▸ Text section
○ ○ ○ ○ ○ ○ ○

Adelbert Holl wrote two remarkable volumes of autobiography after he was released from Soviet captivity in 1950. ‘An Infantryman in Stalingrad’ is a detailed account of combat within the city from September 1942 to February 1943, when he was captured. He followed that with ‘After Stalingrad - Seven Years as a Soviet Prisoner of War’, recording his struggle to survive the ordeals of a succession of prisoner of war camps - and after the war, labour camps - in the Soviet Union.
Holl’s nightmare began when his position in the northern enclave of the Stalingrad encirclement fell on 2nd February 1943. From here began a series of marches to the first detention camp. These movements proved to be ‘death marches’ as the Russians simply did not have the facilities to care for the hordes of starving, wounded and sick men that fell into their hands. So a few days after capture, Holl found himself being marched back to the centre of Stalingrad, passing Gumrack, which had been the last airfield held by the Germans during the battle.

○ ○ ○ ○ ○ ○ ○

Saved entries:
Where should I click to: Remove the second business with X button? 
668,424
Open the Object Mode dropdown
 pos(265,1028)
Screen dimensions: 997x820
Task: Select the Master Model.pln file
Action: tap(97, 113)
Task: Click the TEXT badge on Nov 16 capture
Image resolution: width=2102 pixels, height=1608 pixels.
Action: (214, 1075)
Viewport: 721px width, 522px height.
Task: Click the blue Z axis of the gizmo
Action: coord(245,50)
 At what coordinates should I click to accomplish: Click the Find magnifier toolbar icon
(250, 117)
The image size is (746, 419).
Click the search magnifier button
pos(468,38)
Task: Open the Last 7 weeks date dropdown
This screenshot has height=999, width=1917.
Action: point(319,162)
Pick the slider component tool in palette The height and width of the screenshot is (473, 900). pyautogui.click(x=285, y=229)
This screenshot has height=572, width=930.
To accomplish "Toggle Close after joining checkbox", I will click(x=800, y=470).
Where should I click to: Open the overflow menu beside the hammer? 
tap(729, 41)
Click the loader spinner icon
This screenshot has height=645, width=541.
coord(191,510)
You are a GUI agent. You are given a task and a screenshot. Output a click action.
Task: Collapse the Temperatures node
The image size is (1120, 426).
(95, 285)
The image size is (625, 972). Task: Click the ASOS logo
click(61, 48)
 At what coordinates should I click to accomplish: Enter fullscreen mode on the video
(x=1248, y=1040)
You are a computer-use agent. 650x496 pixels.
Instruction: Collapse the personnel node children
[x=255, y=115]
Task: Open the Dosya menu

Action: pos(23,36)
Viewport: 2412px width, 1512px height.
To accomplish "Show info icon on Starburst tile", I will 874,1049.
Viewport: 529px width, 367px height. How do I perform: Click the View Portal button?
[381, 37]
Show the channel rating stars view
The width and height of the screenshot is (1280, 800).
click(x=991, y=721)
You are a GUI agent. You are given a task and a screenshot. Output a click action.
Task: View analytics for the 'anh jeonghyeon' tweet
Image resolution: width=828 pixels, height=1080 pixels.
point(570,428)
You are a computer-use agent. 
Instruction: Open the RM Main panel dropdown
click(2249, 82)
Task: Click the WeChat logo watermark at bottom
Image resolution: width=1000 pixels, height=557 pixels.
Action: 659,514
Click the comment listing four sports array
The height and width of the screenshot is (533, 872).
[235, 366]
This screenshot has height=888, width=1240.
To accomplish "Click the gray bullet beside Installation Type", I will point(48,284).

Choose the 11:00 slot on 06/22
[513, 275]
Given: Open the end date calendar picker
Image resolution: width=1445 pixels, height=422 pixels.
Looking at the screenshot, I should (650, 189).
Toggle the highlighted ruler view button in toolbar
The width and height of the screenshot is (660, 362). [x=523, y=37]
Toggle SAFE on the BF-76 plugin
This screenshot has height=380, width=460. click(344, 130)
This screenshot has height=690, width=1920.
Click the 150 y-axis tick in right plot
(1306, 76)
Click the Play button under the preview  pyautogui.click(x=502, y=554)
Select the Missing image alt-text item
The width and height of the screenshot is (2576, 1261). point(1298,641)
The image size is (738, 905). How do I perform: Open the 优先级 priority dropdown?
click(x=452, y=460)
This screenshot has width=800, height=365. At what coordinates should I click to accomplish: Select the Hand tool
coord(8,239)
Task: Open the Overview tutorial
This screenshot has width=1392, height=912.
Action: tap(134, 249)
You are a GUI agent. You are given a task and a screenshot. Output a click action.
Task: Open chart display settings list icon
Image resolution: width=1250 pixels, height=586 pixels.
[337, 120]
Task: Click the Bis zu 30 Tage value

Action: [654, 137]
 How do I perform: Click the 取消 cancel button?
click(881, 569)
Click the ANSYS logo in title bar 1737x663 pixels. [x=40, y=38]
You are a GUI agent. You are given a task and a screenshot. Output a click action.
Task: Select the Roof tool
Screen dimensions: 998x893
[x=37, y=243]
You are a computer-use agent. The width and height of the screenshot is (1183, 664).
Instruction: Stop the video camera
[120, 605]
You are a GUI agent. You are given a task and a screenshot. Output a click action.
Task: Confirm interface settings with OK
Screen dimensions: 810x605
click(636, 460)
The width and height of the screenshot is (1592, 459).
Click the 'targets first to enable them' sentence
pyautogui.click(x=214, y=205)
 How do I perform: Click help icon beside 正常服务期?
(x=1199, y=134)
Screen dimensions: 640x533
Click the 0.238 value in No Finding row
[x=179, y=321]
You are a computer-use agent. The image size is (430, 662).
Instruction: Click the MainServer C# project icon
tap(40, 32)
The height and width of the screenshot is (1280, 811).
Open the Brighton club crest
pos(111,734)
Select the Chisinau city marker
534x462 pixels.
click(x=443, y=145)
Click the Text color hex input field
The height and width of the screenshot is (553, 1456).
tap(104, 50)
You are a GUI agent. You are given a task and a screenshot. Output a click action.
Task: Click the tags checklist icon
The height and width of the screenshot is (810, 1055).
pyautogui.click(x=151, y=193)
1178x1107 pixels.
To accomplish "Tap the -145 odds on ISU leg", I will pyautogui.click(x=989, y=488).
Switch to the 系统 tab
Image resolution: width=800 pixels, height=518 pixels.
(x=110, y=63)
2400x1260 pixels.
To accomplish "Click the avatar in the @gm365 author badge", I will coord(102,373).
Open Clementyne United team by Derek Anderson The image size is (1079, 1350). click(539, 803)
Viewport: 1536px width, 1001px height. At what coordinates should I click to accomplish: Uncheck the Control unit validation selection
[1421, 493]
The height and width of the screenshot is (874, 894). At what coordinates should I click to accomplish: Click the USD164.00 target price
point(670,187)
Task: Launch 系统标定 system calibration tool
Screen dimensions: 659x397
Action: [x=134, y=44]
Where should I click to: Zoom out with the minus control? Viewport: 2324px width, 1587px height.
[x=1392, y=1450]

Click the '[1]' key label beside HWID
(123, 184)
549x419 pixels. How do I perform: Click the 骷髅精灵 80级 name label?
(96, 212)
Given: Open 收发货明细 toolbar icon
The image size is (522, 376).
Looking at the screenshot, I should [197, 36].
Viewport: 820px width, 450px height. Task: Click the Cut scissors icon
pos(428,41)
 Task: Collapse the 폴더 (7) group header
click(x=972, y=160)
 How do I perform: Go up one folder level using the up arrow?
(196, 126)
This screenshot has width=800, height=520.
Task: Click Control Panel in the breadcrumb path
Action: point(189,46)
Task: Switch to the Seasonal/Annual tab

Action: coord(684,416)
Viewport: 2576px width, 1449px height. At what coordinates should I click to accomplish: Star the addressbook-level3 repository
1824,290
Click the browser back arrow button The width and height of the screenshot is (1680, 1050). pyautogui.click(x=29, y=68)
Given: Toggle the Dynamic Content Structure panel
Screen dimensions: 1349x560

○ ○ ○ ○ ○ ○ ○

▸ Stated exercise A
According to the passage on Adelbert Holl, what was Gumrack during the battle?
▸ Stated exercise B
Print everything in the saved entries from the line that contains "This screenshot has height=888, width=1240." down to the line that contains "Click the Play", with both of those lines included.

▸ Worked solution A
Gumrack had been the last airfield held by the Germans during the battle.

▸ Worked solution B
This screenshot has height=888, width=1240.
To accomplish "Click the gray bullet beside Installation Type", I will point(48,284).

Choose the 11:00 slot on 06/22
[513, 275]
Given: Open the end date calendar picker
Image resolution: width=1445 pixels, height=422 pixels.
Looking at the screenshot, I should (650, 189).
Toggle the highlighted ruler view button in toolbar
The width and height of the screenshot is (660, 362). [x=523, y=37]
Toggle SAFE on the BF-76 plugin
This screenshot has height=380, width=460. click(344, 130)
This screenshot has height=690, width=1920.
Click the 150 y-axis tick in right plot
(1306, 76)
Click the Play button under the preview  pyautogui.click(x=502, y=554)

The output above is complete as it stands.